Quite from the mark of painting, bless us all!
Faces, arms, legs and bodies like the true
As much as pea and pea! it's devil's-game!
Your business is not to catch men with show,
With homage to the perishable clay,
But lift them over it, ignore it all,
Make them forget there's such a thing as flesh.
Your business is to paint the souls of men—
Man's soul, and it's a fire, smoke . . . no, it's not . . .
It's vapor done up like a new-born babe—
(In that shape when you die it leaves your mouth)
It's . . . well, what matters talking, it's the soul!
Give us no more of body than shows soul!
Here's Giotto,[28 - Giotto: reviver of art in Italy, painter, sculptor, and architect (1266-1337).] with his Saint a-praising God,
That sets us praising—why not stop with him?
Why put all thoughts of praise out of our head
With wonder at lines, colors, and what not?
Paint the soul, never mind the legs and arms!
Rub all out, try at it a second time.
Oh, that white smallish female with the breasts,
She's just my niece . . . Herodias,[29 - Herodias: Matthew xiv.6-11.] I would say—
Who went and danced and got men's heads cut off!
Have it all out! "Now, is this sense, I ask?
A fine way to paint soul, by painting body
So ill, the eye can't stop there, must go further
And can't fare worse! Thus, yellow does for white
When what you put for yellow's simply black,
And any sort of meaning looks intense
When all beside itself means and looks naught.
Why can't a painter lift each foot in turn,
Left foot and right foot, go a double step,
Make his flesh liker and his soul more like,
Both in their order?

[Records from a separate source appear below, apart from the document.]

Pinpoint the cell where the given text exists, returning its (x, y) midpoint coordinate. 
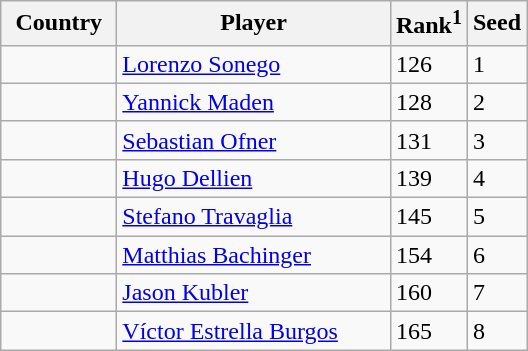
1 (496, 64)
Seed (496, 24)
126 (428, 64)
Stefano Travaglia (254, 217)
Lorenzo Sonego (254, 64)
160 (428, 293)
Sebastian Ofner (254, 140)
4 (496, 178)
131 (428, 140)
Hugo Dellien (254, 178)
6 (496, 255)
5 (496, 217)
Jason Kubler (254, 293)
Player (254, 24)
Yannick Maden (254, 102)
154 (428, 255)
Rank1 (428, 24)
3 (496, 140)
Víctor Estrella Burgos (254, 331)
128 (428, 102)
145 (428, 217)
139 (428, 178)
7 (496, 293)
2 (496, 102)
8 (496, 331)
165 (428, 331)
Country (59, 24)
Matthias Bachinger (254, 255)
Locate the cell with the specified text and output its [X, Y] center coordinate. 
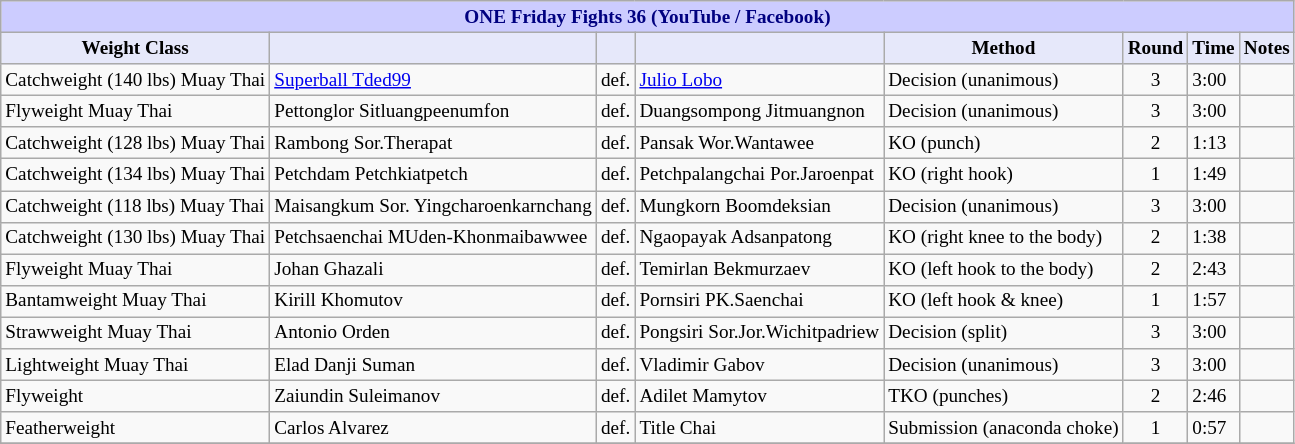
Julio Lobo [760, 80]
Lightweight Muay Thai [136, 365]
Catchweight (118 lbs) Muay Thai [136, 206]
Johan Ghazali [434, 270]
0:57 [1214, 428]
Temirlan Bekmurzaev [760, 270]
KO (punch) [1004, 143]
Catchweight (128 lbs) Muay Thai [136, 143]
Title Chai [760, 428]
Kirill Khomutov [434, 301]
Duangsompong Jitmuangnon [760, 111]
Mungkorn Boomdeksian [760, 206]
Flyweight [136, 396]
Decision (split) [1004, 333]
Pansak Wor.Wantawee [760, 143]
Weight Class [136, 48]
Time [1214, 48]
Vladimir Gabov [760, 365]
KO (left hook & knee) [1004, 301]
Strawweight Muay Thai [136, 333]
1:57 [1214, 301]
Antonio Orden [434, 333]
Notes [1266, 48]
Carlos Alvarez [434, 428]
Method [1004, 48]
1:38 [1214, 238]
Adilet Mamytov [760, 396]
KO (right hook) [1004, 175]
KO (left hook to the body) [1004, 270]
Catchweight (130 lbs) Muay Thai [136, 238]
2:46 [1214, 396]
Catchweight (134 lbs) Muay Thai [136, 175]
Superball Tded99 [434, 80]
Pettonglor Sitluangpeenumfon [434, 111]
TKO (punches) [1004, 396]
Round [1156, 48]
Pongsiri Sor.Jor.Wichitpadriew [760, 333]
Petchpalangchai Por.Jaroenpat [760, 175]
Submission (anaconda choke) [1004, 428]
Ngaopayak Adsanpatong [760, 238]
Petchsaenchai MUden-Khonmaibawwee [434, 238]
Catchweight (140 lbs) Muay Thai [136, 80]
2:43 [1214, 270]
Maisangkum Sor. Yingcharoenkarnchang [434, 206]
Zaiundin Suleimanov [434, 396]
Elad Danji Suman [434, 365]
KO (right knee to the body) [1004, 238]
Featherweight [136, 428]
ONE Friday Fights 36 (YouTube / Facebook) [648, 17]
1:49 [1214, 175]
Rambong Sor.Therapat [434, 143]
1:13 [1214, 143]
Bantamweight Muay Thai [136, 301]
Petchdam Petchkiatpetch [434, 175]
Pornsiri PK.Saenchai [760, 301]
Return (x, y) of the center of cell containing provided text 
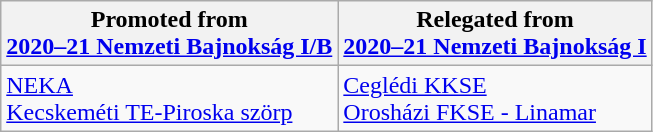
Relegated from2020–21 Nemzeti Bajnokság I (495, 34)
NEKAKecskeméti TE-Piroska szörp (170, 98)
Promoted from2020–21 Nemzeti Bajnokság I/B (170, 34)
Ceglédi KKSEOrosházi FKSE - Linamar (495, 98)
For the text-containing cell, return its midpoint in (X, Y) coordinate format. 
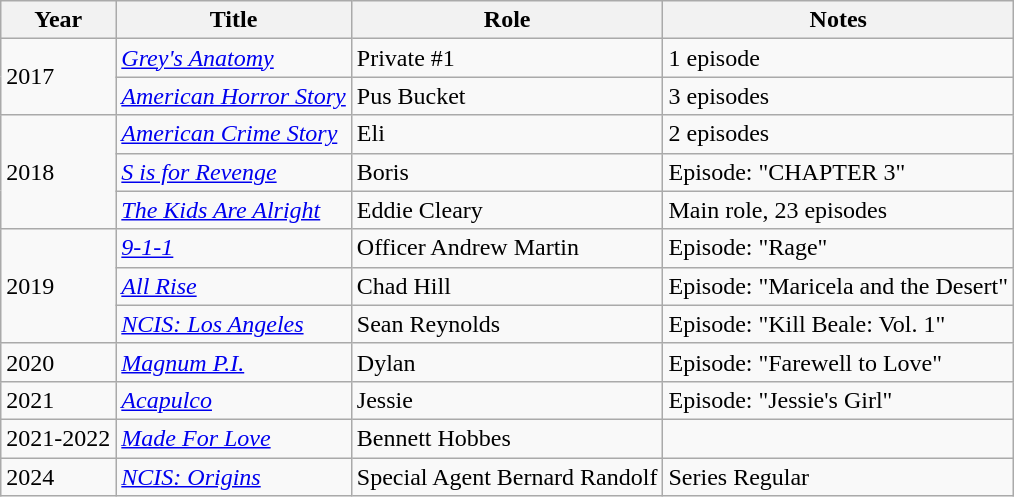
3 episodes (838, 96)
2017 (58, 77)
Eddie Cleary (507, 210)
Episode: "Maricela and the Desert" (838, 286)
NCIS: Los Angeles (234, 324)
Acapulco (234, 400)
Bennett Hobbes (507, 438)
Title (234, 20)
American Crime Story (234, 134)
S is for Revenge (234, 172)
Dylan (507, 362)
Special Agent Bernard Randolf (507, 477)
Episode: "Farewell to Love" (838, 362)
2020 (58, 362)
2021 (58, 400)
Main role, 23 episodes (838, 210)
Episode: "CHAPTER 3" (838, 172)
2021-2022 (58, 438)
2018 (58, 172)
Notes (838, 20)
The Kids Are Alright (234, 210)
Grey's Anatomy (234, 58)
Magnum P.I. (234, 362)
Series Regular (838, 477)
Episode: "Rage" (838, 248)
Boris (507, 172)
Private #1 (507, 58)
9-1-1 (234, 248)
2024 (58, 477)
Jessie (507, 400)
American Horror Story (234, 96)
1 episode (838, 58)
Role (507, 20)
Chad Hill (507, 286)
All Rise (234, 286)
Sean Reynolds (507, 324)
NCIS: Origins (234, 477)
Officer Andrew Martin (507, 248)
2 episodes (838, 134)
Episode: "Kill Beale: Vol. 1" (838, 324)
2019 (58, 286)
Pus Bucket (507, 96)
Eli (507, 134)
Made For Love (234, 438)
Year (58, 20)
Episode: "Jessie's Girl" (838, 400)
Determine the (X, Y) coordinate at the center of the cell enclosing the given text.  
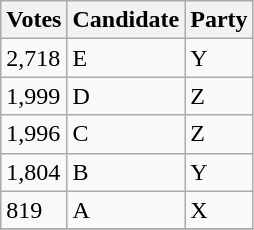
X (219, 210)
1,804 (34, 172)
1,999 (34, 96)
B (126, 172)
D (126, 96)
Candidate (126, 20)
2,718 (34, 58)
Party (219, 20)
819 (34, 210)
Votes (34, 20)
C (126, 134)
E (126, 58)
1,996 (34, 134)
A (126, 210)
Extract the [x, y] coordinate from the center of the cell holding the provided text.  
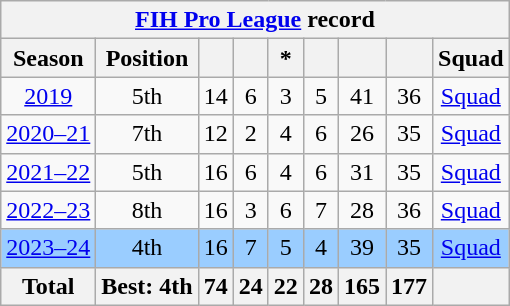
22 [286, 286]
FIH Pro League record [255, 20]
2022–23 [48, 210]
14 [216, 96]
Best: 4th [147, 286]
41 [362, 96]
Season [48, 58]
39 [362, 248]
* [286, 58]
31 [362, 172]
Total [48, 286]
2 [250, 134]
4th [147, 248]
26 [362, 134]
Position [147, 58]
8th [147, 210]
2019 [48, 96]
7th [147, 134]
24 [250, 286]
177 [410, 286]
2023–24 [48, 248]
12 [216, 134]
2020–21 [48, 134]
2021–22 [48, 172]
74 [216, 286]
165 [362, 286]
Return [x, y] of the center of cell containing provided text 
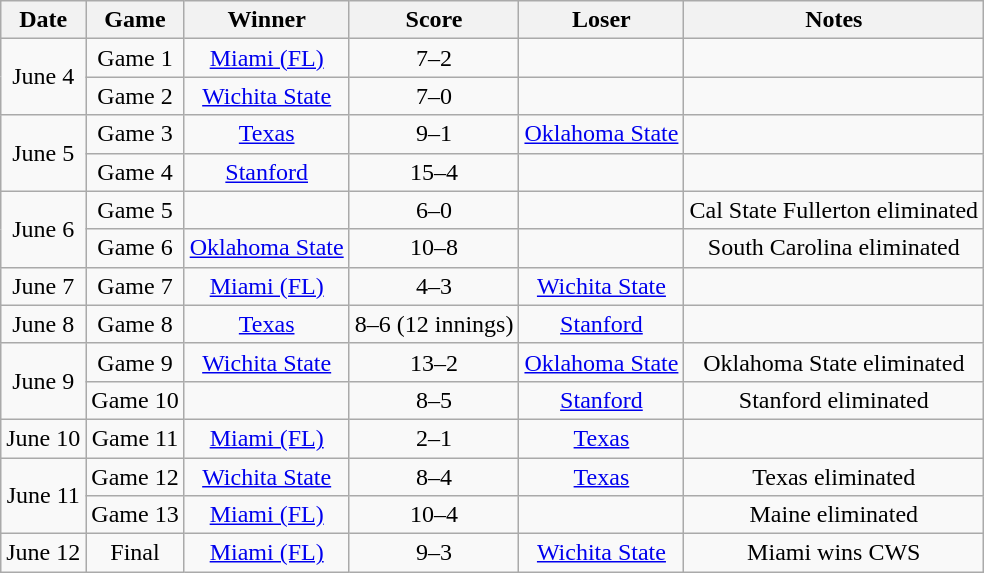
9–1 [434, 134]
Stanford eliminated [834, 400]
2–1 [434, 438]
Miami wins CWS [834, 553]
Game 11 [135, 438]
June 6 [44, 229]
Game 6 [135, 248]
8–5 [434, 400]
South Carolina eliminated [834, 248]
8–4 [434, 477]
June 12 [44, 553]
Notes [834, 20]
June 7 [44, 286]
13–2 [434, 362]
Cal State Fullerton eliminated [834, 210]
7–2 [434, 58]
Winner [266, 20]
June 4 [44, 77]
Oklahoma State eliminated [834, 362]
6–0 [434, 210]
Loser [602, 20]
15–4 [434, 172]
Game 8 [135, 324]
June 11 [44, 496]
Game 4 [135, 172]
Game 13 [135, 515]
Game 2 [135, 96]
Maine eliminated [834, 515]
Texas eliminated [834, 477]
Final [135, 553]
Game 1 [135, 58]
9–3 [434, 553]
10–4 [434, 515]
Game 10 [135, 400]
Game 12 [135, 477]
7–0 [434, 96]
Game 3 [135, 134]
4–3 [434, 286]
10–8 [434, 248]
Date [44, 20]
Game 7 [135, 286]
June 5 [44, 153]
Score [434, 20]
June 8 [44, 324]
June 10 [44, 438]
Game 9 [135, 362]
June 9 [44, 381]
Game 5 [135, 210]
Game [135, 20]
8–6 (12 innings) [434, 324]
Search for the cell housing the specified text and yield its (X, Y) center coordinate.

Take the prettiest face,
The Prior's niece . . . patron-saint—is it so pretty
You can't discover if it means hope, fear,
Sorrow or joy? won't beauty go with these?
Suppose I've made her eyes all right and blue,
Can't I take breath and try to add life's flash,
And then add soul and heighten them three-fold?
Or say there's beauty with no soul at all—
(I never saw it—put the case the same—)
If you get simple beauty and naught else,
You get about the best thing God invents:
That's somewhat: and you'll find the soul you have missed,
Within yourself, when you return him thanks.
"Rub all out! "Well, well, there's my life, in short,
And so the thing has gone on ever since.
I'm grown a man no doubt, I've broken bounds:
You should not take a fellow eight years old
And make him swear to never kiss the girls.
I'm my own master, paint now as I please—
Having a friend, you see, in the Corner-house!
Lord, it's fast holding by the rings in front—
Those great rings serve more purposes than just
To plant a flag in, or tie up a horse!
And yet the old schooling sticks, the old grave eyes
Are peeping o'er my shoulder as I work,
The heads shake still—"It's art's decline, my son!
You're not of the true painters, great and old;
Brother Angelico's[30 - Brother Angelico: Fra Angelico, Giovanni da Fiesole (1387-1455), flower of the monastic school of art, who was said to paint on his knees.] the man, you'll find;
Brother Lorenzo[31 - Brother Lorenzo: Lorenzo Monaco, of the same school.] stands his single peer:
Fag on at flesh, you'll never make the third!"
<Flower o' the pine,
You keep your mistr . . . manners, and I'll stick to mine!>
I'm not the third, then: bless us, they must know!